The following disclosure relates generally to an image forming
apparatus, and a roller for extending a belt provided in the image
forming apparatus.
BACKGROUND
Image forming apparatuses have been marketed as
electro-photocopying apparatuses, printers, facsimile devices, or
the like, or as multifunctional apparatuses having at least one
combination of these devices. Such image forming apparatus includes
a fixing belt, an image carrying belt (e.g., intermediate transfer
belt), and a transport belt for transporting a recording medium or
a document.
Conventionally, belts in the above-mentioned image forming
apparatus are provided with a belt straightener to prevent the belt
to wave. Such a straightener protrudes from an inner
circumferential portion of the belt and engages with a groove-type
engagement portion provided to a belt roller around which the belt
extends. With such arrangement, the belt straightener may not
disengage from the groove-type engagement portion, thereby
preventing the belt from waving.
Conventionally, belt rollers include solid-type rollers. However,
fixing belt rollers are tubular in order to accommodate a heater
inside and have a relatively small heat capacity so as to insure a
short heat-response time. Furthermore, the use of tubular rollers
for image carrying belts and transport belts is also desired so as
to reduce the weight of the image forming apparatus. Furthermore,
belt rollers disposed near a fixing unit are more susceptible to
heat energy generated in the fixing unit. If a solid-type roller is
used in such area, heat dissipation from the roller is more
difficult. Accordingly, tubular rollers are preferred in order to
reduce heat effects in such areas. In view of such background,
tubular belt rollers are preferred.
However, tubular rollers have a drawback because their strength is
reduced in the engagement portion area where the belt straightener
is provided. The formation of the engagement portion (i.e., for
example, in the form of a groove) in the tubular roller leads to a
relatively smaller thickness at the groove portion, thus reducing
the roller's strength at the groove portion. If a tubular roller
having a relatively large thickness is used to lessen such
drawback, the heat capacity of the roller increases, leading to a
deterioration of the heat-response time of the tubular roller and
lowering the fixability of toner images. Furthermore, the weight of
a tubular roller having a relatively larger thickness increases,
thereby lessening the desirable weight reduction effect obtained by
using the tubular roller.
In order to increase the roller's strength, the depth of the
engagement portion can be made shallower. However, a shallower
engagement portion may not adequately prevent the belt from waving
because belt waving is prevented by the engagement of the belt
straightener with an engagement portion having an appropriate
depth.
SUMMARY
The present disclosure relates to a tubular roller which supports a
belt having an inner surface provided with a protruding
circumferential edge. The roller includes an engagement portion
which engages with the protruding circumferential edge of the belt,
and an inner portion located at an inner circumferential position
corresponding to the engagement portion, wherein the inner portion
is expanded in an inner radial direction of the tubular roller.

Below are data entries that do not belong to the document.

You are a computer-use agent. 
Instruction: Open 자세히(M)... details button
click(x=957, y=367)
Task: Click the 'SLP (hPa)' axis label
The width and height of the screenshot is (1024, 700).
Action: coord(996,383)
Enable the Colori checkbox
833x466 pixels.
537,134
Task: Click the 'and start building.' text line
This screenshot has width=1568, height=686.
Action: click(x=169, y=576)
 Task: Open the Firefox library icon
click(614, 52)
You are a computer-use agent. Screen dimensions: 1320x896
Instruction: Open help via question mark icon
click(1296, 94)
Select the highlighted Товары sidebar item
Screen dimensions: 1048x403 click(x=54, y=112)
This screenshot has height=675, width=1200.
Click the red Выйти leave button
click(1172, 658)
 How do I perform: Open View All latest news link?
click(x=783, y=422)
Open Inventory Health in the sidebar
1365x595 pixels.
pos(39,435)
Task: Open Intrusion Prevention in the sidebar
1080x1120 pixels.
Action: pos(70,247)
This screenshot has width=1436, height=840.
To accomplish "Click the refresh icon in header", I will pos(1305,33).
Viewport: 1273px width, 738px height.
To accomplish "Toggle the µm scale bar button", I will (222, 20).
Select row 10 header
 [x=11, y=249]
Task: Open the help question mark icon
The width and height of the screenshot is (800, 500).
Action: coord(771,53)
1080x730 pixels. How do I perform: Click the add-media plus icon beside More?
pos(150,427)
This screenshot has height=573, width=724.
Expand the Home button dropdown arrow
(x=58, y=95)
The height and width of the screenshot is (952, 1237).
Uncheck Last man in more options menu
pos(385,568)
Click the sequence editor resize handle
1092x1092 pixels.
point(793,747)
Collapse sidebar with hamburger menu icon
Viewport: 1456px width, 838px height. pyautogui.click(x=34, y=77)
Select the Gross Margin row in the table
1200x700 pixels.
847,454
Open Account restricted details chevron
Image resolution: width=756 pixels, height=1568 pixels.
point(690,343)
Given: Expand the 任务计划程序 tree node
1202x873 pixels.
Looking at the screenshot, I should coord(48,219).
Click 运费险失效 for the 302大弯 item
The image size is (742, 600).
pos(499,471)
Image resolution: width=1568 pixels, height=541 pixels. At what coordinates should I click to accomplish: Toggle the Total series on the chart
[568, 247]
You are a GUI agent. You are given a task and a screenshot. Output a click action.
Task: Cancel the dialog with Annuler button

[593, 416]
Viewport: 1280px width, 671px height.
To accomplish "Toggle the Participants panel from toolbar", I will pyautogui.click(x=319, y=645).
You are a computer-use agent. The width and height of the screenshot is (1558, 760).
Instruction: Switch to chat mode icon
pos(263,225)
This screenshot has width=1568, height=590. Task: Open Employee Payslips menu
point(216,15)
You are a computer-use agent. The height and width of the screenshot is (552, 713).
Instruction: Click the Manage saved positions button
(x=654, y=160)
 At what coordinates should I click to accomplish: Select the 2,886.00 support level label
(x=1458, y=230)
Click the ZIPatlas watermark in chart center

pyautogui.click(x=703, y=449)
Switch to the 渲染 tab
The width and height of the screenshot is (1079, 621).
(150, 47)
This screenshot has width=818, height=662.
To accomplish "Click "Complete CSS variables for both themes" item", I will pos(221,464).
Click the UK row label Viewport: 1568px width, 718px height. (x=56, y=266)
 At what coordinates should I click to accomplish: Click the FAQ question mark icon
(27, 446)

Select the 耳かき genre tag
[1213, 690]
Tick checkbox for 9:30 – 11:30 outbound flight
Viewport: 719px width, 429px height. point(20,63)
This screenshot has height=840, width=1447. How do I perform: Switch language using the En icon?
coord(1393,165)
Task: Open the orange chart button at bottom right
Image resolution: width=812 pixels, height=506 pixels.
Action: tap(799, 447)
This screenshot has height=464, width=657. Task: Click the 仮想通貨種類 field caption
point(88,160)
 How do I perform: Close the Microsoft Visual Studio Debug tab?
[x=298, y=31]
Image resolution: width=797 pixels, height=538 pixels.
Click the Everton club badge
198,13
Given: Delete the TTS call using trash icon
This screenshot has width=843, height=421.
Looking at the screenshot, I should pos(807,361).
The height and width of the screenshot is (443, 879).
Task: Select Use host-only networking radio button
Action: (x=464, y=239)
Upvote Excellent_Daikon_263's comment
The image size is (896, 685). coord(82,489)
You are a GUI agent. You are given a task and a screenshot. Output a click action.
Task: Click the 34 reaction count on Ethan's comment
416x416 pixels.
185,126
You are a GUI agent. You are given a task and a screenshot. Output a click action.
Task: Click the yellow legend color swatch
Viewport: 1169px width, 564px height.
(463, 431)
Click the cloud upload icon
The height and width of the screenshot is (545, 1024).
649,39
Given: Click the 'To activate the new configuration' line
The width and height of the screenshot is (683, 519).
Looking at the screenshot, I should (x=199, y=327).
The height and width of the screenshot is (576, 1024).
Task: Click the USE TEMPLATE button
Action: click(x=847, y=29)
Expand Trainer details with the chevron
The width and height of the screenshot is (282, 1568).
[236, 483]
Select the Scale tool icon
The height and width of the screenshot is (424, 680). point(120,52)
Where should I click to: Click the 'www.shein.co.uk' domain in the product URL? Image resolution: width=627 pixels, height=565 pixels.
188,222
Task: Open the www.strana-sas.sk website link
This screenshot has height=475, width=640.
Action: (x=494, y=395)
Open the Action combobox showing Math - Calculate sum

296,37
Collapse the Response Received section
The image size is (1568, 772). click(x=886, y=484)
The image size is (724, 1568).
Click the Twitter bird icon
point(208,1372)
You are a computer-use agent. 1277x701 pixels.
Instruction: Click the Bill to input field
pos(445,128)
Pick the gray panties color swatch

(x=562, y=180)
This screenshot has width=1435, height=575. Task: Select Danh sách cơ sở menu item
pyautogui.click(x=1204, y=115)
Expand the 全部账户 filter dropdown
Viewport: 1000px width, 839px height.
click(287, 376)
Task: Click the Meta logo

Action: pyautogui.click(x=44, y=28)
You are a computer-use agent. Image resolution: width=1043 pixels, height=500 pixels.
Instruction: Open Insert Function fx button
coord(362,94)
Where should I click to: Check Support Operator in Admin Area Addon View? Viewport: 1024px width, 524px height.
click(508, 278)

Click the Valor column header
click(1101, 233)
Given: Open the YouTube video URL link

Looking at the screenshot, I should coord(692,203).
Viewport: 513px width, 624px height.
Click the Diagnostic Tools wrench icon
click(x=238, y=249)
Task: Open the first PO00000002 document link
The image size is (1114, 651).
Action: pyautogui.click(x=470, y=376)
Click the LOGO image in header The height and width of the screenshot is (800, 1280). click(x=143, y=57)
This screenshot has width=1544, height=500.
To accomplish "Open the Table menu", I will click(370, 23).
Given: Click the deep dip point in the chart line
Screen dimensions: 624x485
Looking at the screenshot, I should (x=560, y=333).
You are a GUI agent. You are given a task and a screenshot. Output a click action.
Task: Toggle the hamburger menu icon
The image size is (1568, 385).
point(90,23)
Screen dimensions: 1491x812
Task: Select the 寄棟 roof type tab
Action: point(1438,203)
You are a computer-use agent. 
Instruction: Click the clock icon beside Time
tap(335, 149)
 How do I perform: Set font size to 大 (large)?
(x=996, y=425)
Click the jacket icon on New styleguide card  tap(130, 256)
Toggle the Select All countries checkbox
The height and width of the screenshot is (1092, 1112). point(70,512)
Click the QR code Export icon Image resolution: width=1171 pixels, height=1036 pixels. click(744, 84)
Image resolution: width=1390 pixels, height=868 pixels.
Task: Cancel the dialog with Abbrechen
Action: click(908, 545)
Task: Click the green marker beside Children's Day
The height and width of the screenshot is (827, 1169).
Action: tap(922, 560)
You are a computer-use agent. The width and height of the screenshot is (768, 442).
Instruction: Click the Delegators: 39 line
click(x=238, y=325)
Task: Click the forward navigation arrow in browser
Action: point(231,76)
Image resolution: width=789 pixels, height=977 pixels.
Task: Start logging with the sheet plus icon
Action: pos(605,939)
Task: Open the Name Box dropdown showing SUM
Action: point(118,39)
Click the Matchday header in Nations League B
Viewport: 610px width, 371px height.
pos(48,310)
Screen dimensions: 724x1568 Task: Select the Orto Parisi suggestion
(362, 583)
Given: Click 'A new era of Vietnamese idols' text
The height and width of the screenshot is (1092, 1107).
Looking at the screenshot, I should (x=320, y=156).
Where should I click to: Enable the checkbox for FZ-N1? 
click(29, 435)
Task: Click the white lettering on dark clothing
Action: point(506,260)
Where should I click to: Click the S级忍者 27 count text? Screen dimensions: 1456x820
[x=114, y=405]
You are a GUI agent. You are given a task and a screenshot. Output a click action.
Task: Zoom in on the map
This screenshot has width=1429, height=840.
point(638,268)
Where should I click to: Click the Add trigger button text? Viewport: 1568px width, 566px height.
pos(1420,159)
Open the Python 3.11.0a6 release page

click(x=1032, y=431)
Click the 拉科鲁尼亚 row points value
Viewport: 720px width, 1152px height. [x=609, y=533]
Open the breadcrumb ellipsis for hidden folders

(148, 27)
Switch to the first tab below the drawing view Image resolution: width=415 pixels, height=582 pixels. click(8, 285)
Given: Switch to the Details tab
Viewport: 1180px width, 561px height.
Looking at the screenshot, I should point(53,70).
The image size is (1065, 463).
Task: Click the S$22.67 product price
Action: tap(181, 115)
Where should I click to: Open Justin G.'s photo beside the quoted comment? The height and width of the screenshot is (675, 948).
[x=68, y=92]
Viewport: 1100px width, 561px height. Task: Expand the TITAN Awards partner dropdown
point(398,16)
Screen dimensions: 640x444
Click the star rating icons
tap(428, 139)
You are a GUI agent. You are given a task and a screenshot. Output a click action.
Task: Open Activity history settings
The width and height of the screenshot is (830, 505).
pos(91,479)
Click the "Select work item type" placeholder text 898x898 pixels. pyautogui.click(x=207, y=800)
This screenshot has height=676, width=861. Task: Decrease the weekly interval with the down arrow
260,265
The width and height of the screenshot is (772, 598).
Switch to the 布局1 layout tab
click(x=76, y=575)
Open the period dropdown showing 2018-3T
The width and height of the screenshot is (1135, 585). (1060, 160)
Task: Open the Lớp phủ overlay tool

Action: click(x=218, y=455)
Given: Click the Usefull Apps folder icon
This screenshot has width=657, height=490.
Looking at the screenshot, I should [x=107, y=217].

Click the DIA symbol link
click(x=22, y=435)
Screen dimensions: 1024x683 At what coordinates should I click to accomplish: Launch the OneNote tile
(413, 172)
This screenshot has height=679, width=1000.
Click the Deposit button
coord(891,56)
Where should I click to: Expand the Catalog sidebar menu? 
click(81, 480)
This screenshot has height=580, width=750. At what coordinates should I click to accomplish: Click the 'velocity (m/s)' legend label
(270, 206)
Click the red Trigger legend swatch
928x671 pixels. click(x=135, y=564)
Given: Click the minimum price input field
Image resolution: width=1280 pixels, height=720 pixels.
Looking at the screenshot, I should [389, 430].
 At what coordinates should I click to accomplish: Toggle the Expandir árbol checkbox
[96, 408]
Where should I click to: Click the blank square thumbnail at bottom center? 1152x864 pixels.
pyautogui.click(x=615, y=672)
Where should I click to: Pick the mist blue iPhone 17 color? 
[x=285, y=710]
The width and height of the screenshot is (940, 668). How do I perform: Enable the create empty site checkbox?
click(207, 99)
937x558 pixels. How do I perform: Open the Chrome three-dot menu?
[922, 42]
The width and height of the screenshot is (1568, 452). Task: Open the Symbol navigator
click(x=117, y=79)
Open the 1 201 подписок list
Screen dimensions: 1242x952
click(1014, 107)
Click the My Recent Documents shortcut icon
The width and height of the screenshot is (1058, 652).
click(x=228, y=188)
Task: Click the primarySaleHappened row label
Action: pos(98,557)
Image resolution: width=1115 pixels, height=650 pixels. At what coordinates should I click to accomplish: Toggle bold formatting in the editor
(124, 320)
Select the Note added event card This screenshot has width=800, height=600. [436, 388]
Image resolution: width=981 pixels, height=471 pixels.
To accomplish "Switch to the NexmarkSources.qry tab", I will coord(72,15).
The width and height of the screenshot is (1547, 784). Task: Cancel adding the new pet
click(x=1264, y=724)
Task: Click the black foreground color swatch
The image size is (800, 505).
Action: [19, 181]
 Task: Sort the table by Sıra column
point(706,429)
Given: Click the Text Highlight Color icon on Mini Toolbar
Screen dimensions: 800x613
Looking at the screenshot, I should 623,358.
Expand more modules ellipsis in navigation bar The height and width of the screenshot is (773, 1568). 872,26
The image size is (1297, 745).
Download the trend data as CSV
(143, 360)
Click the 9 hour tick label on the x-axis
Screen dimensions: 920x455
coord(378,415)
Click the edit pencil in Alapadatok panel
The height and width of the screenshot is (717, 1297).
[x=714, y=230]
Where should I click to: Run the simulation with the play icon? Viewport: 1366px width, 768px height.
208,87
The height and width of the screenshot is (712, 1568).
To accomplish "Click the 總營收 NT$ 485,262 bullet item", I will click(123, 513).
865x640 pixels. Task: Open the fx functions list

BRIEF DESCRIPTION OF THE DRAWINGS
A more complete appreciation of the disclosure and many of the
attendant advantages and features thereof can readily be obtained
and understood from the following detailed description with
reference to the accompanying drawings, wherein:
FIG. 1 is a schematic sectional view of an image forming apparatus
according to one example embodiment;
FIG. 2 is a schematic sectional view of a fixing unit in an image
forming apparatus according to one example embodiment;
FIG. 3 is a schematic partial view of a fixing belt of a fixing
unit according to one example embodiment;
FIG. 4 is a schematic partial view of a heat roller according to
one example embodiment; and
FIGS. 5A, 5B, 5C, and 5D are schematic views explaining a method of
producing a heat roller according to one example embodiment.
DETAILED DESCRIPTION OF EXAMPLE EMBODIMENTS
In describing example embodiments illustrated in the drawings,
specific terminology is employed for the sake of clarity. However,
the disclosure of this present invention is not intended to be
limited to the specific terminology so selected and it is to be
understood that each specific element includes all technical
equivalents that operate in a similar manner.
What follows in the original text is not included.